Thanks Sheila99- I hope it works out as well for me as it has for you. This whole situation is making me feel very, very anxious and stressed which is probably not helping my physical state. Fingers crossed for a positive experience.
Logged

Ayesha

  • Member
  • *
  • Posts: 1737

Go there and speak your mind, tell them you are being refused the extra treatment required to control your symptoms and the reason you are there.
Its either your GP's are ill informed or they are just thinking about costs. Vagifem pessary was a higher dose years ago but its now lower and deemed ok to increase up  to five pessaries a week if needed. I personally use every day like a lot of women plus Estriol for the outside with no trouble from my surgery, or the one previous to that.

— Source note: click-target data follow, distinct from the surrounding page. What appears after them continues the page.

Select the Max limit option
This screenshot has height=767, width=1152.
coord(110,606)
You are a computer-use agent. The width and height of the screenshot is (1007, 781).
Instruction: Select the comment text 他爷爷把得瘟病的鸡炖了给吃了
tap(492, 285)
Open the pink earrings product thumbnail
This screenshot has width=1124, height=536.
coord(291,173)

There is no reason why you can't say to them what you have learned from doing your own research and quoting what you have read in the BSSM Position Statement.
I have a feeling they will be sympathetic to your plight.


 
Logged

Jules

  • Member
  • *
  • Posts: 302

I think it's that there's no directive given to GPs to ensure parity. It shouldn't matter which surgery we have to use, we should expect the same standards. I don't know what I'd do if my GP surgery started limiting my supply. They used to but then relaxed their opinion. If some of us are given BP meds or statins to prevent future illness why is it any different with treatment for menopause. I hope you are listened to
Logged

Sunnyangel

  • Member
  • *
  • Posts: 37

Thank you Ayesha and Jules.
It is an interesting point about how there should be parity of treatment no matter which surgery we use. How can these decisions be based on evidence and medical best practice if women presenting with similar problems have such different outcomes and treatments?Some women are left in pain and discomfort, others are given treatment which enables them to resume a normal life. It does make me wonder if it is simply down to costs? Excellent point too about preventative statins. Women are being penalised for trying to optimise their health and last time I looked, the amount of oestrogen you produce isn't really something you can have any control over, unlike certain other medical issues such as BP issues where lifestyle choices may have some impact- for some people at least.
Logged

Jules

  • Member
  • *
  • Posts: 302

Exactly. My GP told me my BP readings would be ok in America but in this country they get people on meds in the hope of saving money down the line. So do they not think the same applies to menopause? What would happen if we were walking around with burning and god knows what between our legs when so many older women now have to work, or provide free childcare for grandchildren and/or care for older parents. At my age,my grandma had none of those demands, she was being looked after by my 42 year old mum. I'm dashing around like a rabied dog so I expect to be supported by my GP in staying fit to do it.